Quartierszentrum "Café Kö" in Delmenhorst eröffnet

Blick auf eine gut besuchte Essensausgabe. Link öffnet das Bild vergrößert in einer Lightbox mit Bildergalerie.
Foto: DRK / Gemeinnützige Siedlungsgesellschaft Delmenhorst

Vorbildliche Verbindung von barrierefreiem Wohnen, Teilhabe und Unterstützung

Nach nur anderthalbjähriger Planungs- und Bauzeit konnte heute am 13. März 2015 das neu geschaffene Quartierszentrum "Café Kö" in Delmenhorst (Niedersachsen) seiner Bestimmung übergeben werden. Das Quartierszentrum ergänzt eine benachbarte, 46 barrierefreie Mietwohnungen umfassende Wohnanlage in Delmenhorst-Süd und steht allen Bewohnerinnen und Bewohnern des Stadtviertels offen. Die Lage des Projekts an der Königsberger Straße war zugleich Namensgeberin für das Quartierszentrum.

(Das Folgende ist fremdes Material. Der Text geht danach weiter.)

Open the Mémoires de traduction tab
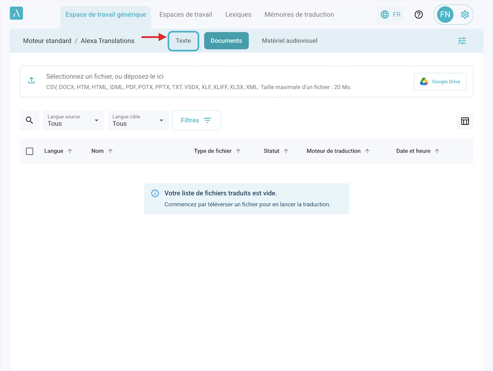The width and height of the screenshot is (493, 371). pyautogui.click(x=299, y=14)
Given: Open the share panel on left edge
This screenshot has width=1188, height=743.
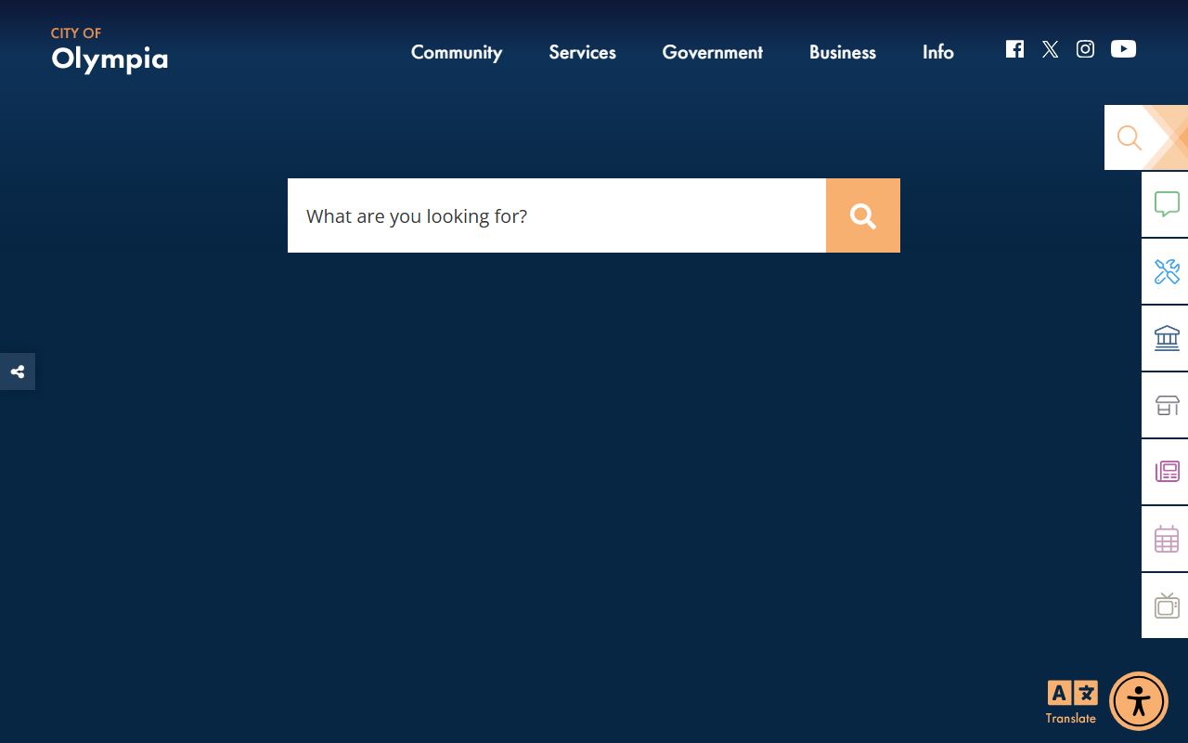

Vertreterinnen und Vertreter aus Politik, Verwaltung und öffentlichem Leben würdigten in der Feierstunde die Wohnanlage und das Quartierszentrum als beispielgebend zur Entwicklung einer inklusiven Gesellschaft. Dr. Barbara Hoffmann, Leiterin des Referats "Wohnen im Alter - Soziales Wohnen" im Bundesfamilienministerium hob die soziale Ausrichtung und die Integration in das Wohnumfeld hervor: "Die öffentlich geförderten Wohnungen ermöglichen es auch Menschen mit niedrigem Einkommen, hier zu leben. Das Quartierszentrum verbindet die Angebote – und wird ein innovativer Ort des Miteinanders und Austauschs, der Beratung und Information. Ich freue mich, dass in der Küche des Zentrums auch Menschen mit einer Behinderung eine Beschäftigung finden sollen. Das stärkt noch einmal den integrativen Ansatz."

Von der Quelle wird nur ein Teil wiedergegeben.